I have major gripes with enterprise software vendors that lack pricing transparency. Siteimprove telegraphs a good message on its website, “offering flexible pricing to meet your needs.” But unfortunately, it doesn't provide any published guidance.
That said, Siteimprove’s tooling requires a bit more nuanced dependency, so contacting a sales rep to discuss the parameters of your properties – and what kind of crawling requirements you have around site size, page count, etc. – makes a bit more sense. It’s a top-tier enterprise product, and I firmly believe you get what you pay for. Still, I’d love to see some foundational figures to understand where pricing starts.
Once upon a time, I regularly sold Siteimprove into customer stacks in a referral capacity, so I had proximity to the pricing variables (which have undoubtedly changed). That said, it was consistently the most expensive of any vendor being considered.
But Siteimprove consistently justifies the cost, offering a rich bench of products that include Accessibility, Quality Assurance, SEO, Ads, Analytics, and Performance. It’s early days, so we’ll see how the Siteimprove.ai features are juiced across its ecosystem.
If you’re interested in a demo or setting up a pricing discovery call, the best bet is to engage with the chatbot on their pricing page.
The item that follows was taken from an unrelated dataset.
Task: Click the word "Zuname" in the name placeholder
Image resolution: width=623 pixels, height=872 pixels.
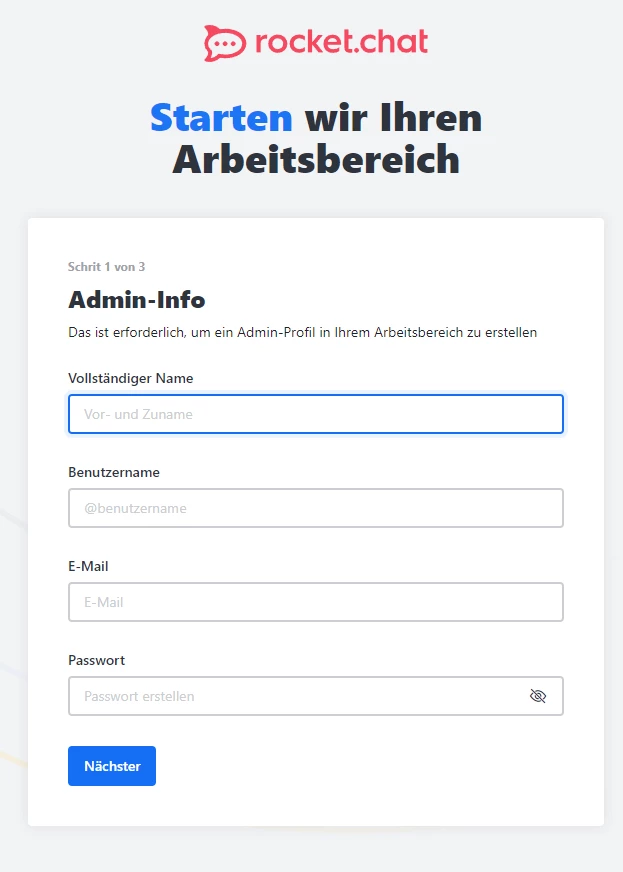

Extra credit (and free): Siteimprove does offer a Digital Insights Report, where you can enter your website URL and let their team “play detective.” Within 48 hours, they'll provide you with a custom assessment, complete with revealing scores and metrics about your site's performance.
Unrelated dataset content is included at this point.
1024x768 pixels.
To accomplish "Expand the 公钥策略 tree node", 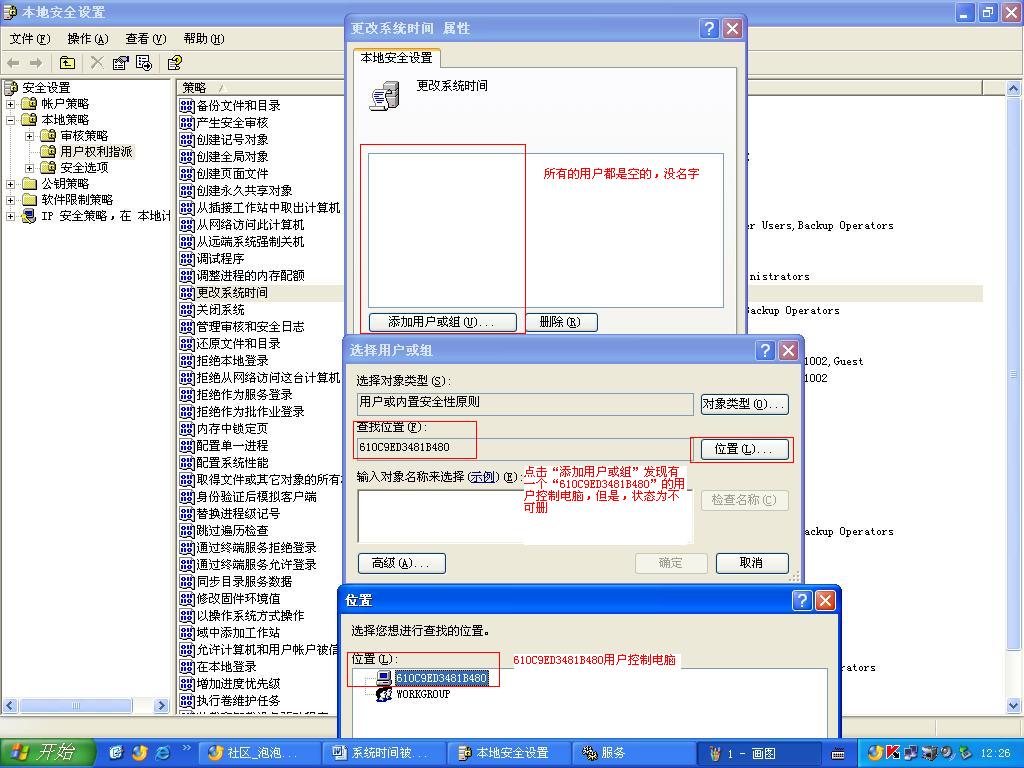I will (11, 184).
In my opinion, Lucy Greco has achieved hero status in the accessibility space. She’s brilliant, unabashedly blunt, and forthright with her observations.
And she’s usually right.
Like Lucy, there are lots of talented accessibility experts leading the charge for digital equality. We should all take a page from their playbooks because delivering inclusive digital experiences is more important than ever. And yet, despite the visible progress, we’re still struggling to get it right.
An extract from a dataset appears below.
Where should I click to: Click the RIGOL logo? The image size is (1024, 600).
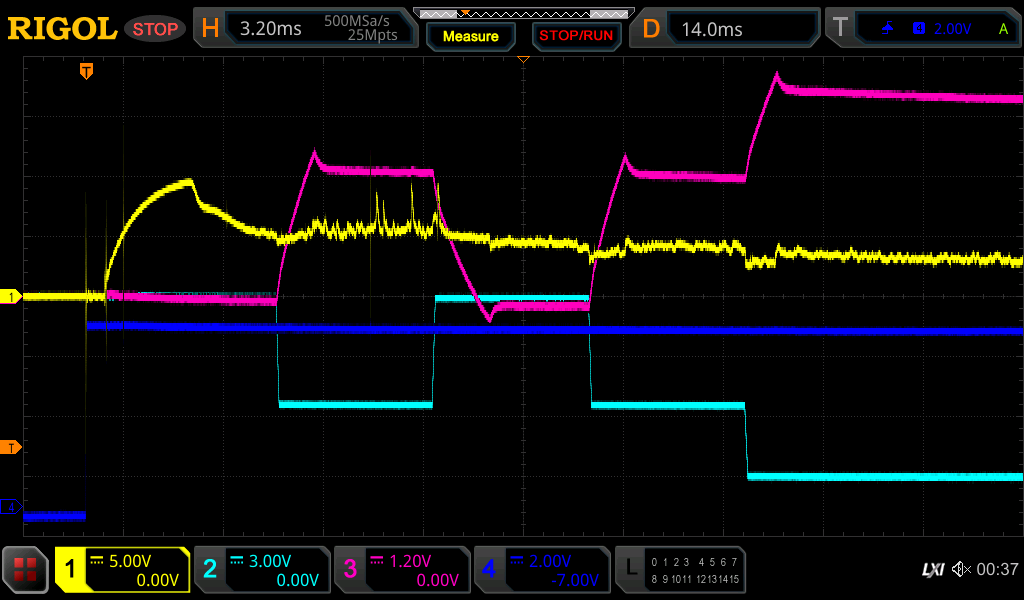tap(61, 29)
Siteimprove has also been a leader in this field, dedicating its innovation to solving the accessibility crisis. To their credit, they’ve done immense work, and they’ve expanded the value quotient by addressing other key components that are vital to site health.
The key to any successful accessibility strategy is part tech, part people. Remediation requires a best-of-breed tool, but it also needs context – specifically, humans who understand how to distinguish false positives within reports and manually run keyboard tests. Having clearly defined governance and policies is essential to managing these facets within an accessibility practice.
What I like about Siteimprove.ai is the novel use of its agent-powered content intelligence to enhance the people part of the quotient. Humans are still essential to the workflow, but the agentic capabilities promise to enhance productivity and allow users to do more with less. As long-time leaders in the space, they’ve thought long and hard about how and where to apply their agents to deliver maximum value.
Siteimprove.ai shows a lot of promise. Armed with this additional AI-powered action and insight, enterprises should have more control than ever over their accessibility and content performance. But it all starts with a cultural commitment within every organization to do better. To address accessibility earlier in the design and development lifecycle.
We only get there if we put people first. And that means everyone.